She also knew about the time that Silvestri had spent in Oakland.
‘On the subject of America,’ she said, ‘I think this Princeton business is brilliant! Do you think I could visit you there?’ With a strange hesitation, as if she had to struggle to remember him, she added after a pause: ‘With Martin. He’d love to see New York!’
The people they asked in Rapallo didn’t know whether the historical building was still there. Over lunch Perlmann learned about the treaty between Italy and Yugoslavia that had temporarily made Fiume into an independent state. He was amazed at how much his daughter knew, and how hungry for knowledge she was. And deep down that’s exactly what I never was: hungry for knowledge.
Within a few minutes the sky had clouded over. In the gloomy, flat light that now fell through the pizzeria windows, Kirsten’s enthusiasm suddenly faded, and they looked shyly at one another.
‘I’m not taking too much of your time away?’ she asked. ‘It’s your turn on Thursday, isn’t it?’
It was hard for Perlmann to admit to himself that he was furious about her tone, which expressed the fact that she now saw every feat that anyone had to perform in the light of her first presentation. He nodded briefly and suggested they leave.
On the journey back they stood in silence at the railing and looked at the foamy crests of the waves forming under a cold wind. Kirsten asked at one point whether she could read what he was going to say here. Perlmann was glad that a gust of wind gave him a moment’s pause. Maria had the text at the moment, he said then, and told her who Maria was.

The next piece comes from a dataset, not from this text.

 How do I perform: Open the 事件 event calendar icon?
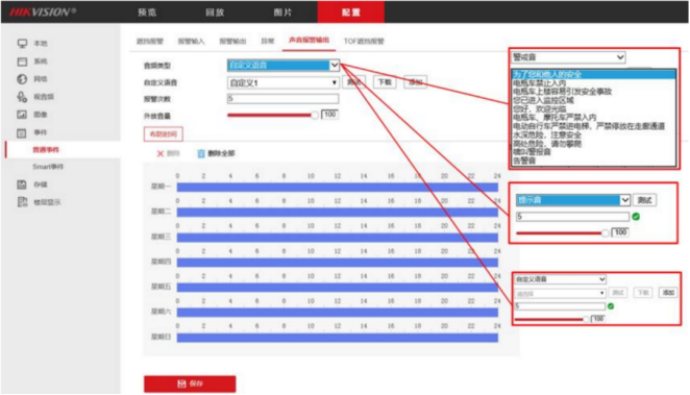(x=22, y=132)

For a few frightened minutes he waited for her question about the subject of his talk; but it didn’t come. Instead Kirsten said, without looking at him, ‘Brian Millar. You don’t like him. Do you?’
‘Umm . . . he’s OK. He strikes me as a bit too . . . self-confident.’

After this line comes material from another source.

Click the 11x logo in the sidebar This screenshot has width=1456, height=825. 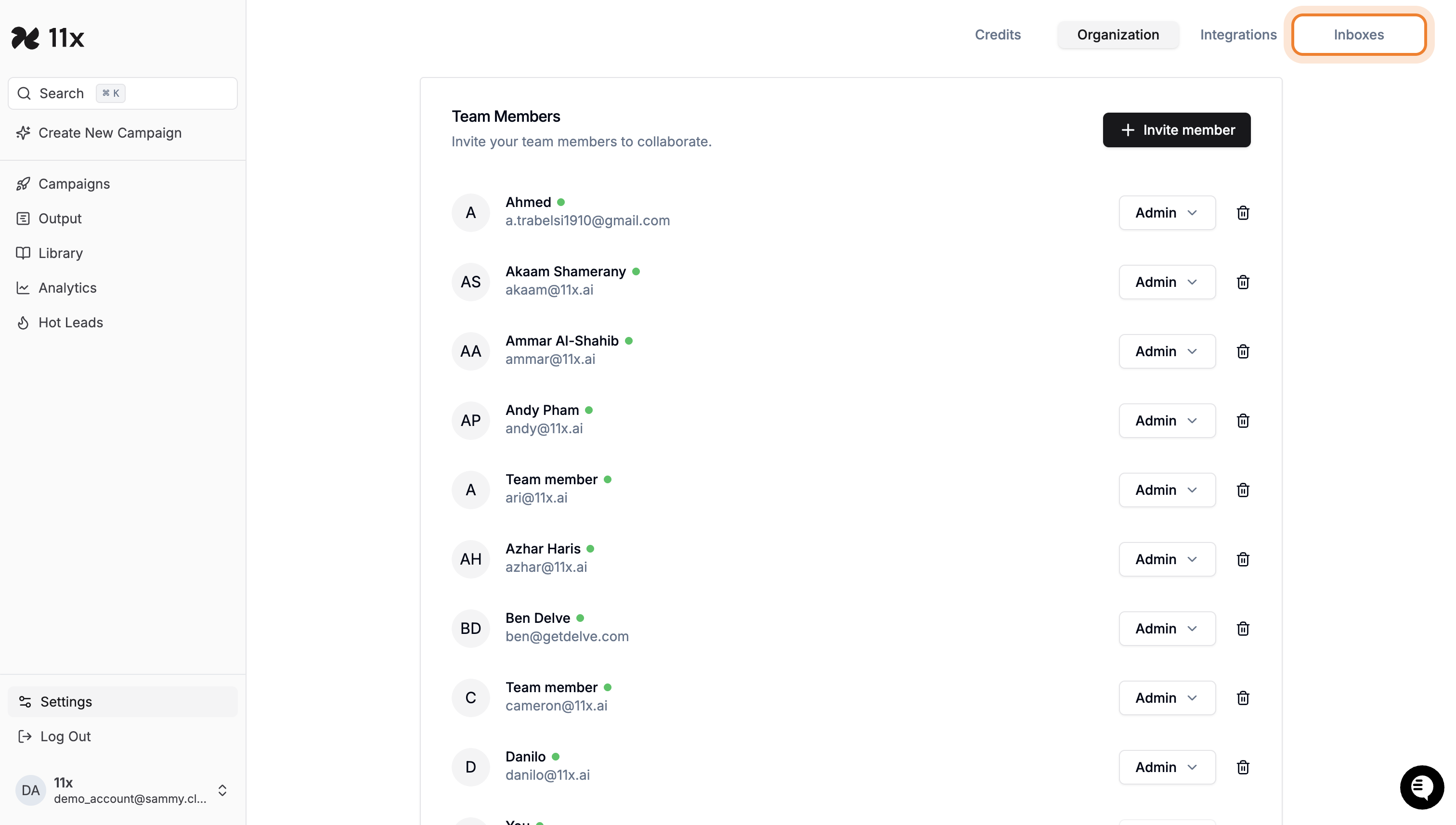pyautogui.click(x=48, y=38)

‘Cocksure,’ she said in English, and looked at him with a smile. ‘I can see that.’
As they left the ship she suddenly stopped. ‘Is that why you don’t want to play the piano? You’re not scared of him or anything, are you? I thought he sounded pretty shallow last night, when we were talking about Faulkner.’

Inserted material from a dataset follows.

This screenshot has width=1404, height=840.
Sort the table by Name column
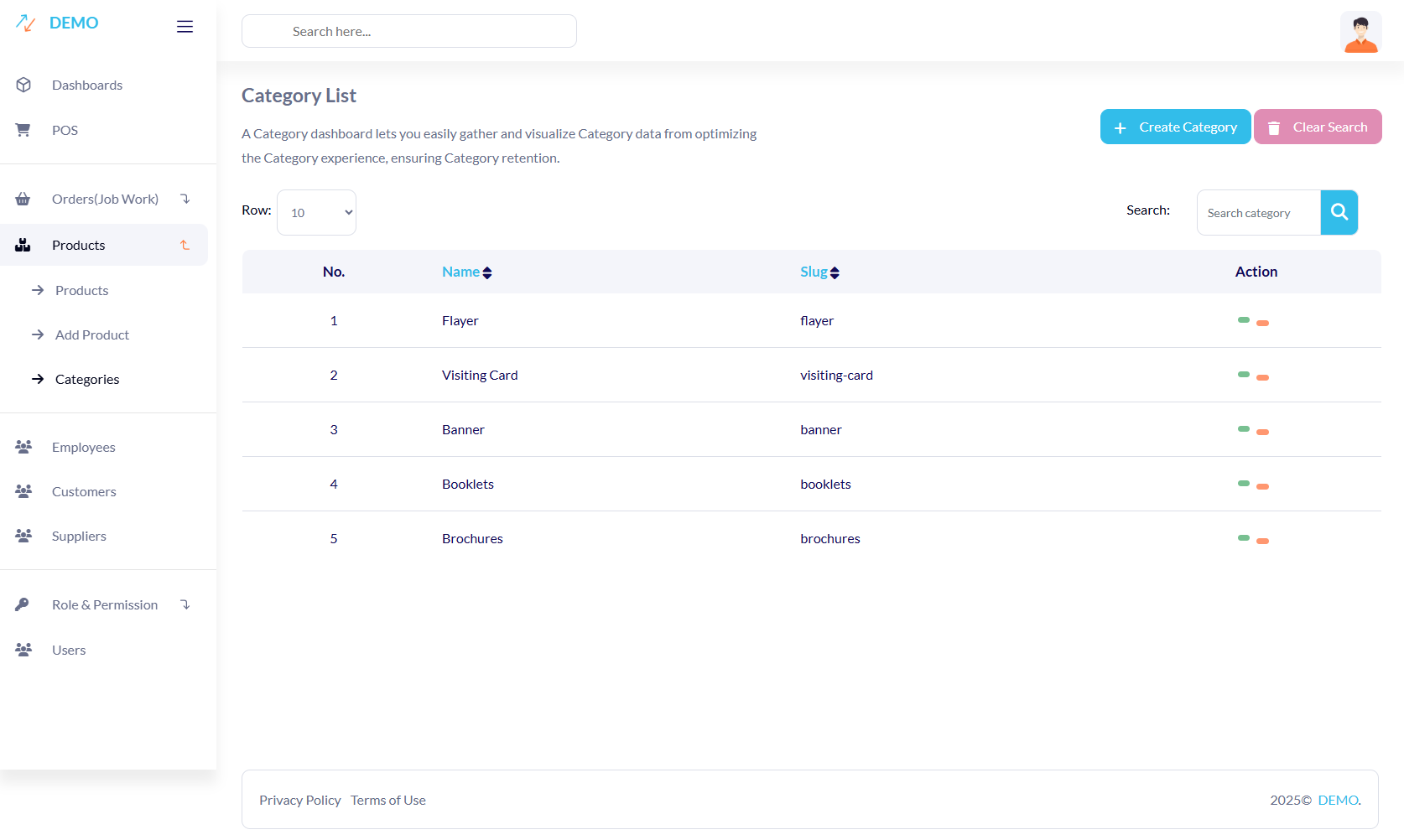pyautogui.click(x=466, y=272)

Perlmann knocked an empty coke can over the edge of the quay wall with his shoe. ‘This just isn’t the place for it, I reckon. That’s all.’
Now he needed to be alone and started walking at a brisk pace. But when the hotel came into view, Kirsten stopped again.
‘And you won’t explain that thing about Mum and Chagall? I’m sorry. I’m getting on your nerves. But you’re so . . . so down.’
‘Come on,’ he said. ‘It’s about to start raining.’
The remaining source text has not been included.